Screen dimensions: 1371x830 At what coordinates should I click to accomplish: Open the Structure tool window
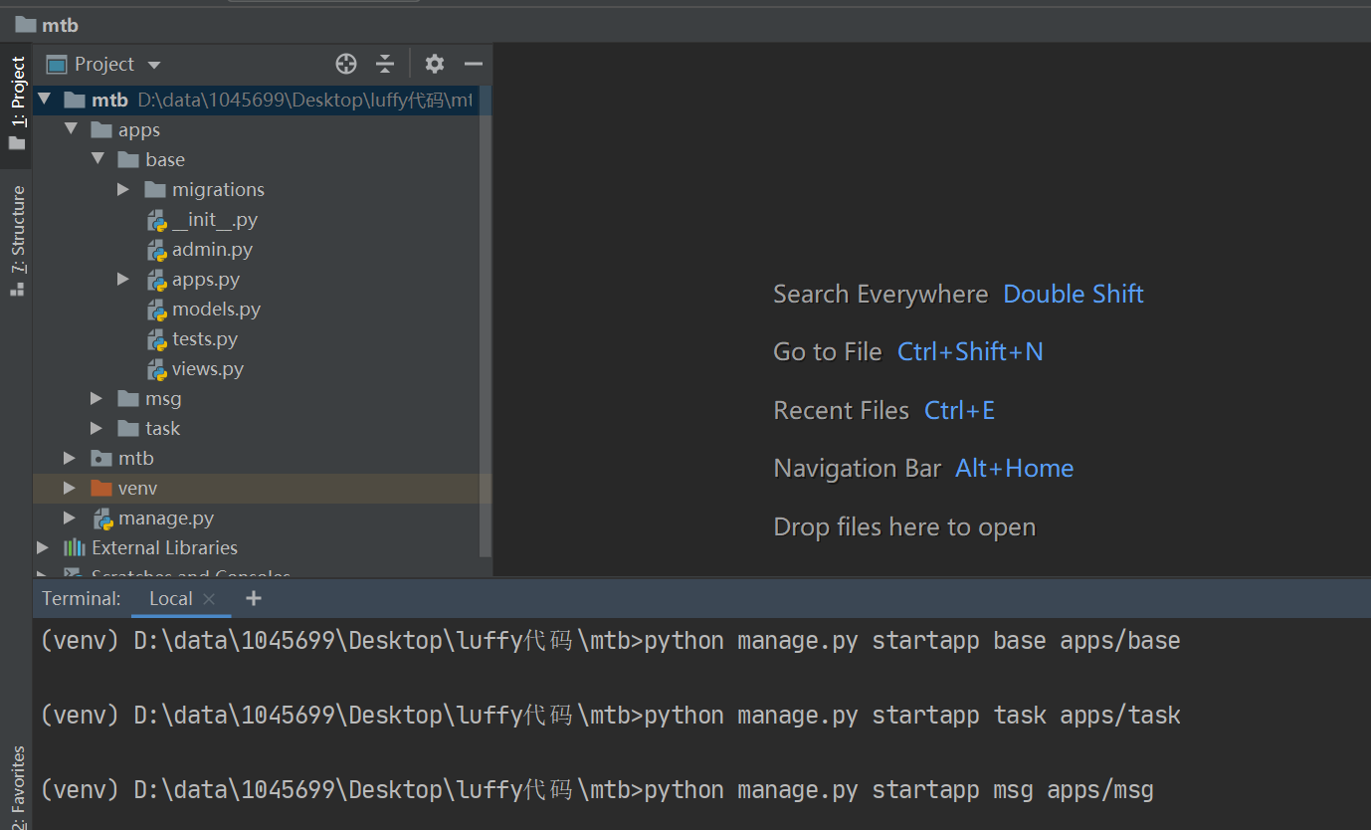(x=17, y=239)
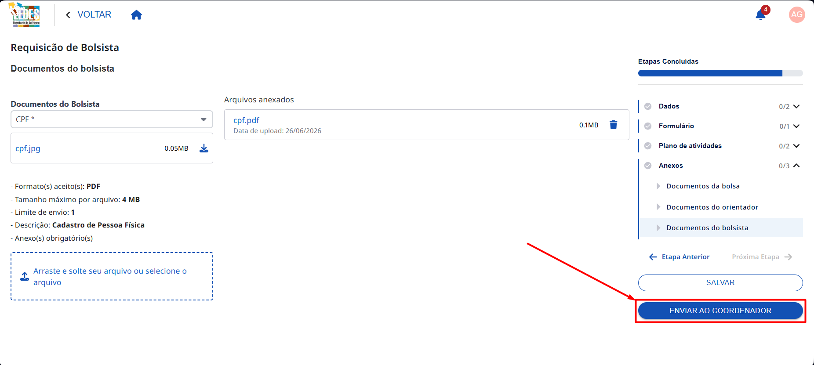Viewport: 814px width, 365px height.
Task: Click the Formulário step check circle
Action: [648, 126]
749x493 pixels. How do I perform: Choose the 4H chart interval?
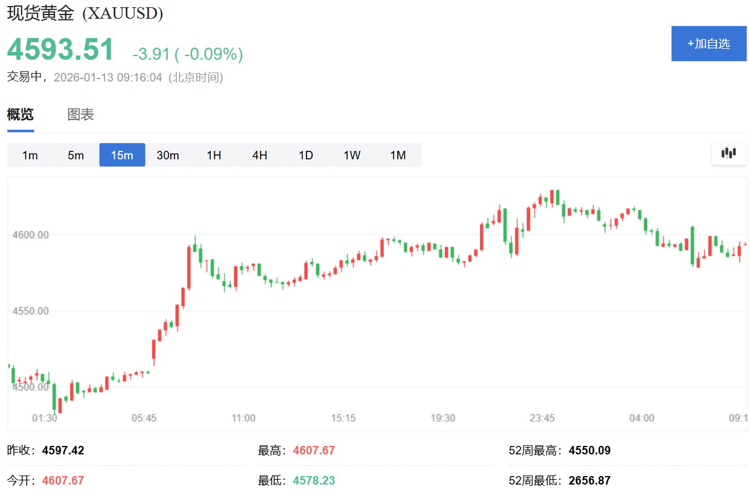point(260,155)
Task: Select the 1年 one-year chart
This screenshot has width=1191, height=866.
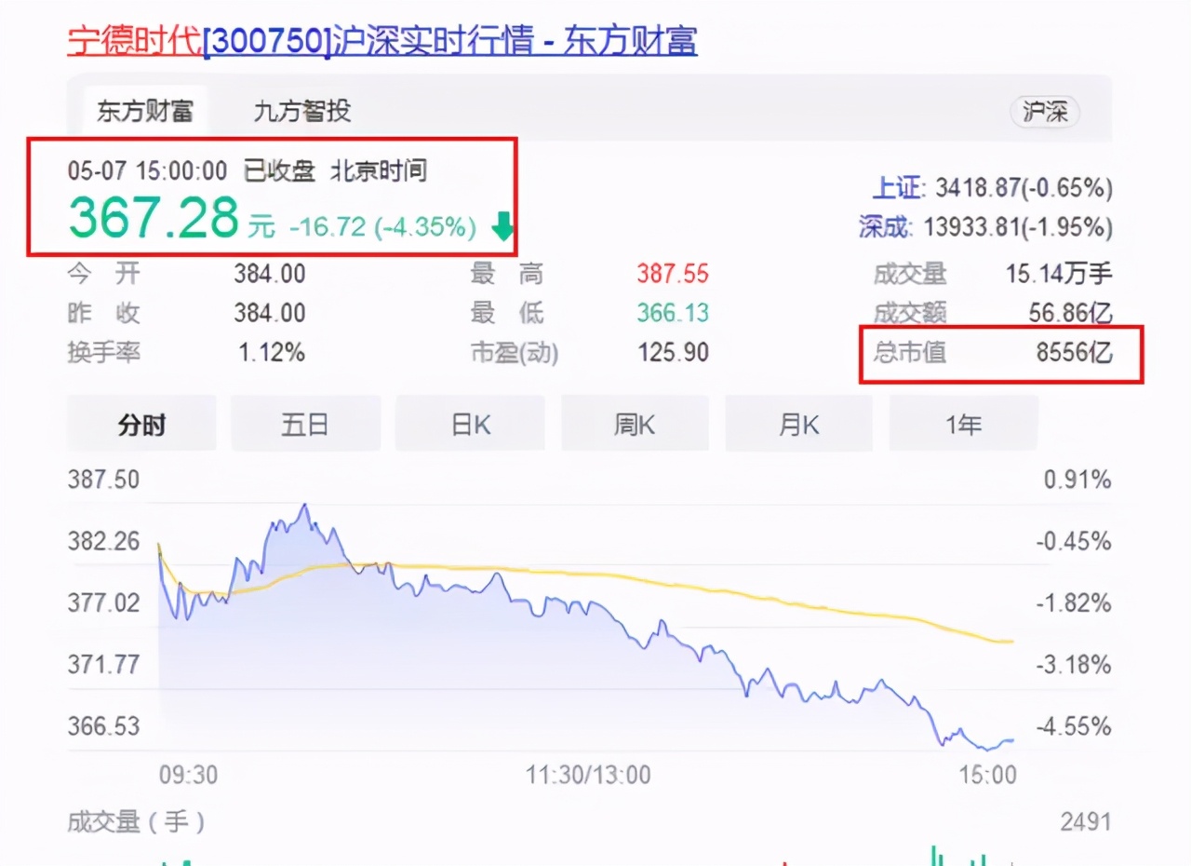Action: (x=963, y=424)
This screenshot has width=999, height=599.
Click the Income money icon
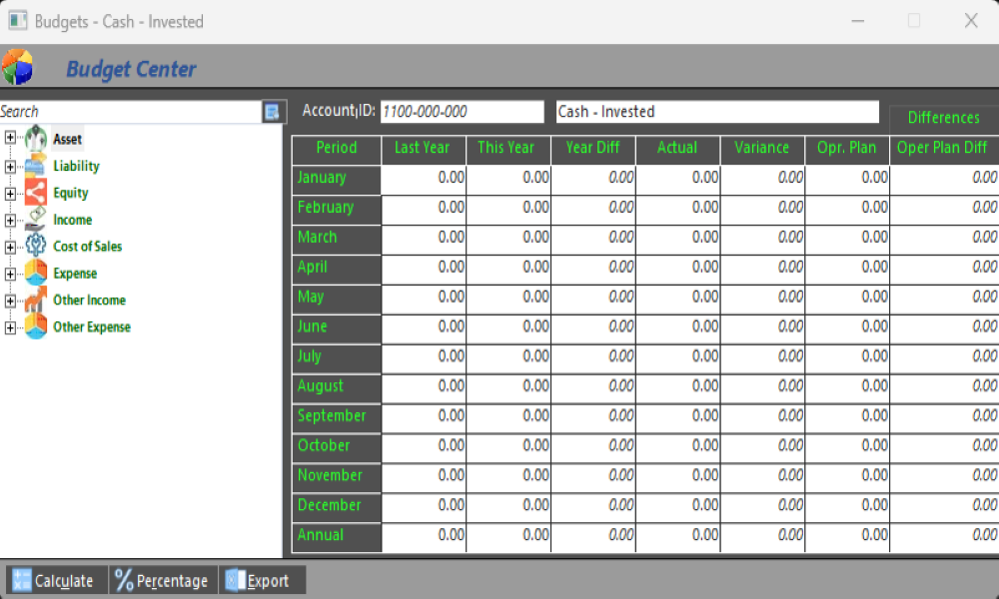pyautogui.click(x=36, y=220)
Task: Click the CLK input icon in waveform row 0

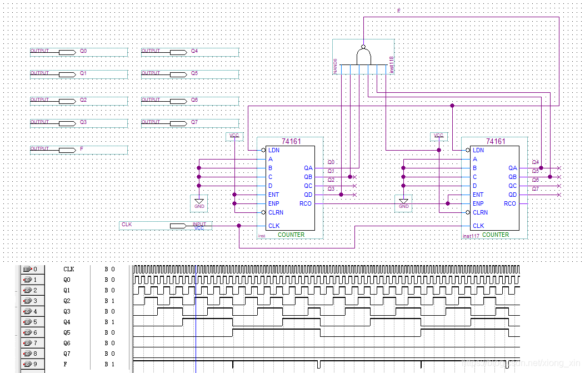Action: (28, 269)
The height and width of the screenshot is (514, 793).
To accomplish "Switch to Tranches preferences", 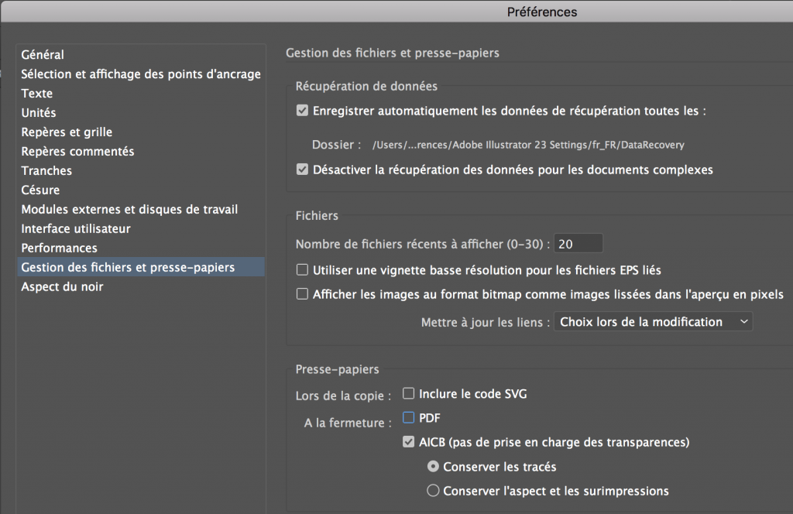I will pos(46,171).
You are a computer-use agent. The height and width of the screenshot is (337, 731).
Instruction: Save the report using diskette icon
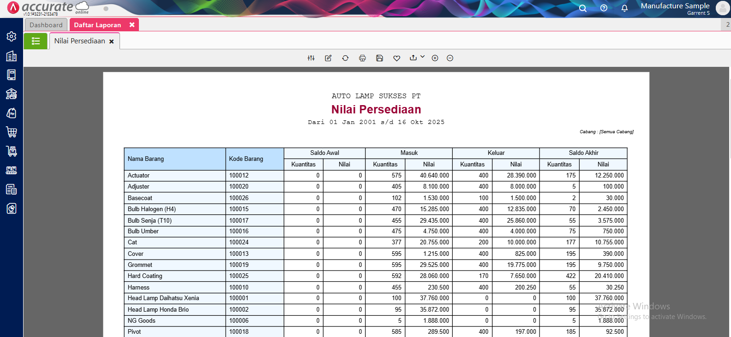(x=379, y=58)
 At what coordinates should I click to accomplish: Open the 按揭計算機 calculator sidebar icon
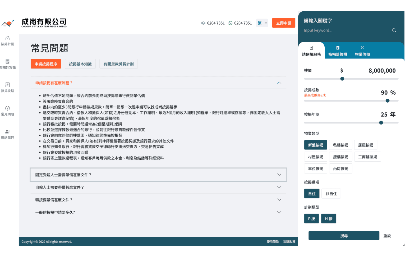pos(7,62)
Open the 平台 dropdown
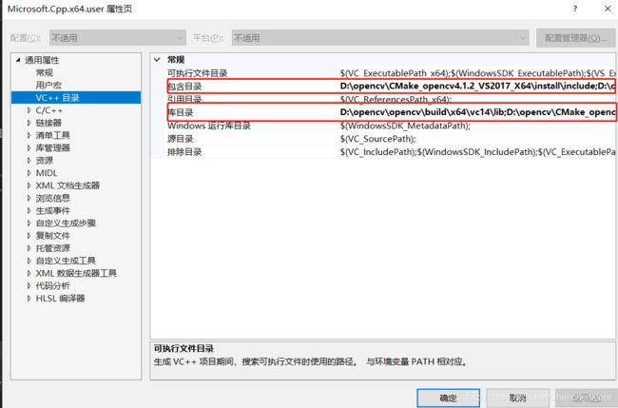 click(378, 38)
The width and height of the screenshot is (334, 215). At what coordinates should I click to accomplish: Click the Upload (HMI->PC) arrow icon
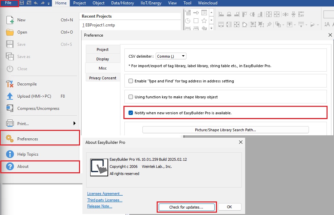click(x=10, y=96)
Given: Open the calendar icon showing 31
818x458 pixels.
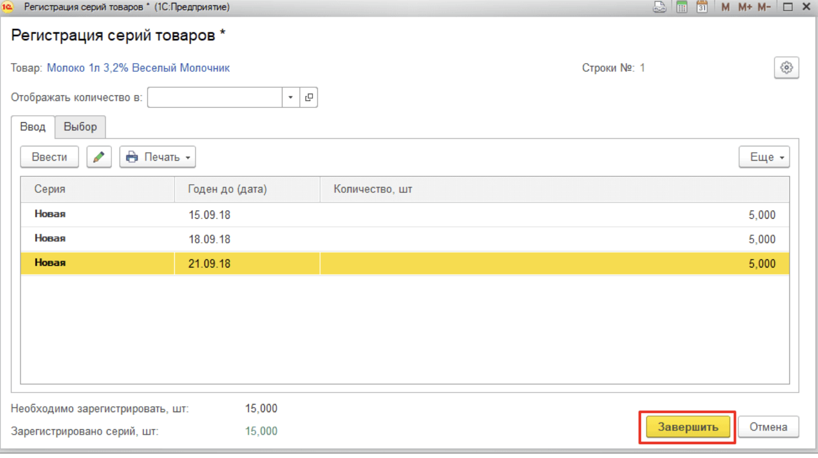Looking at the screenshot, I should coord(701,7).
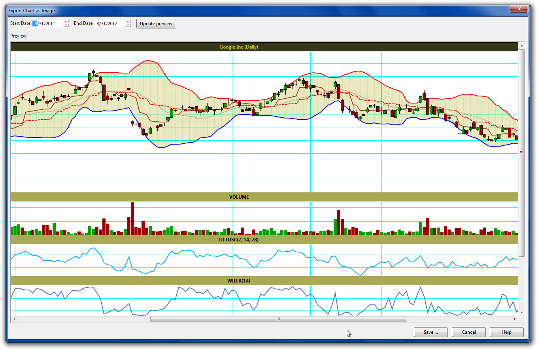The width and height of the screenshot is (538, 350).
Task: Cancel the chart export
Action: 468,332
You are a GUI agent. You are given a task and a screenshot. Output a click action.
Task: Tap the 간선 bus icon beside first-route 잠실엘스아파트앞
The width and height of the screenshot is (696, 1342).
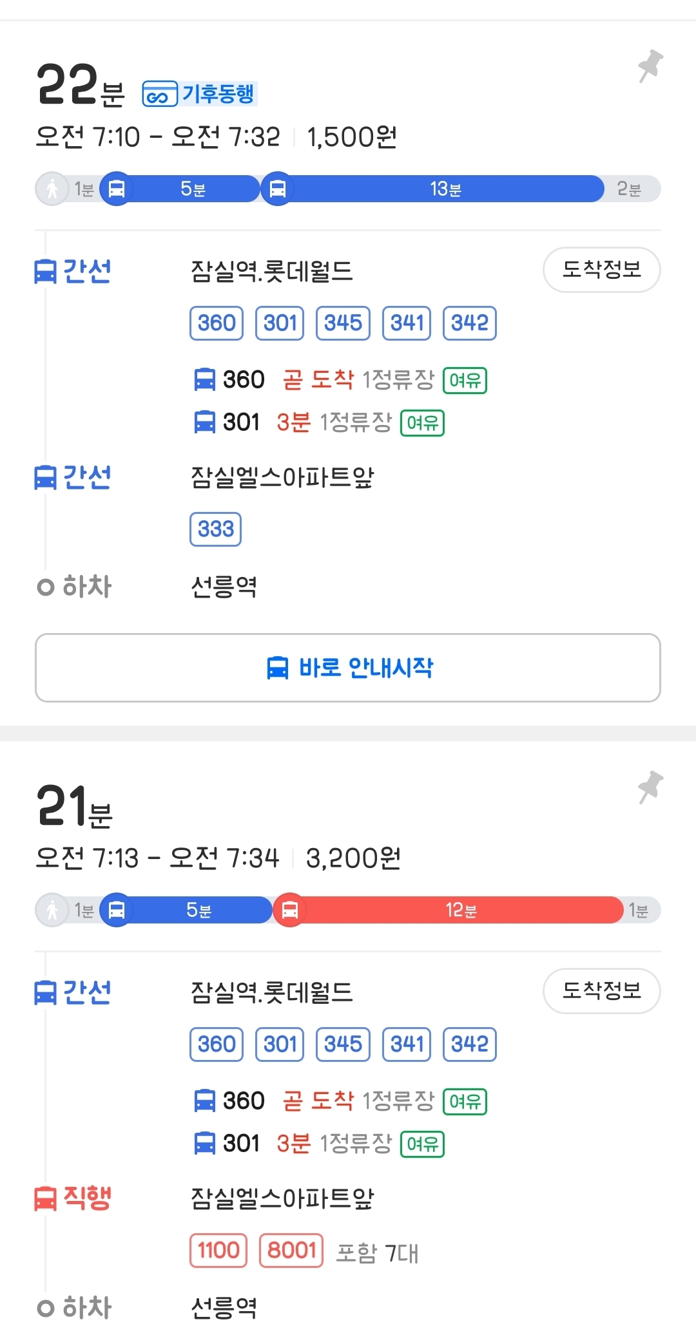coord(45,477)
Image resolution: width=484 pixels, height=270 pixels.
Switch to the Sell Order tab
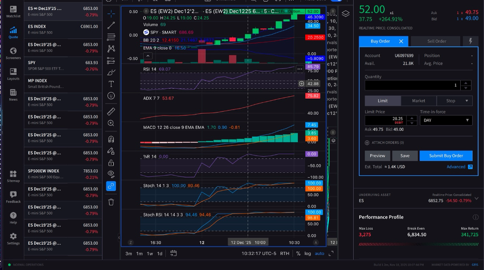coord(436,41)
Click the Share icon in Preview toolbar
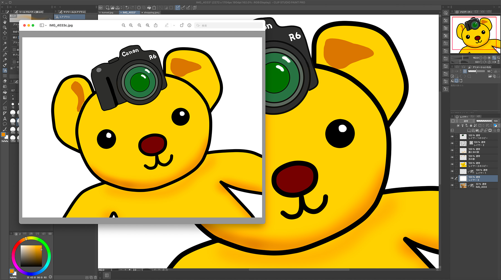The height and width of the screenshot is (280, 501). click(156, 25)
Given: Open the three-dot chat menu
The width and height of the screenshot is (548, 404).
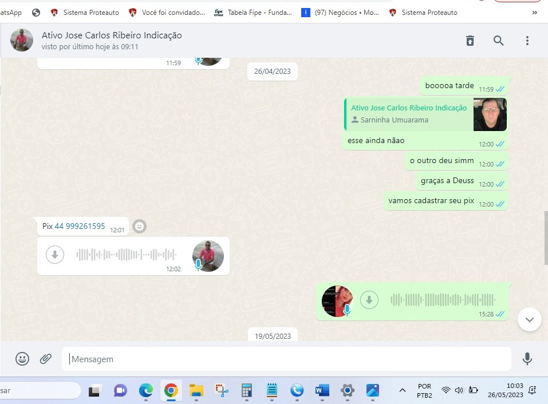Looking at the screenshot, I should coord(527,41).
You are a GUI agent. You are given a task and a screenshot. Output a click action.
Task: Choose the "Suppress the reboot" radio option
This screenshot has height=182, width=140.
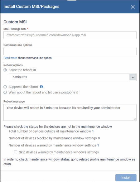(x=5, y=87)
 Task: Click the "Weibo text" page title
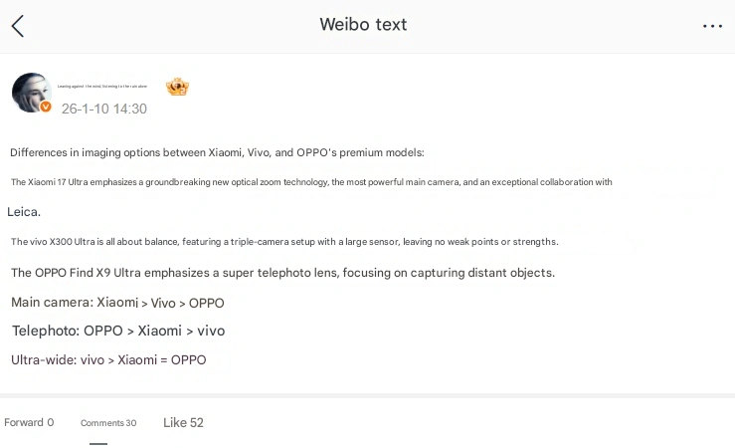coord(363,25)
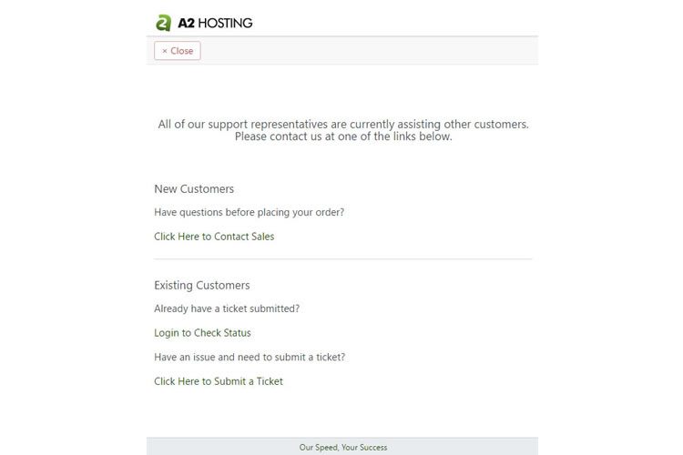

PROBLEM TO SOLVE
Exactly the lines from the line that contains "Task: Choose the" through the last line above, and no other lines, must be output, with pictures excluded.

RESPONSE TO THIS EXERCISE
Task: Choose the "Suppress the reboot" radio option
This screenshot has height=182, width=140.
(x=5, y=87)
 Task: Click the "Weibo text" page title
coord(363,25)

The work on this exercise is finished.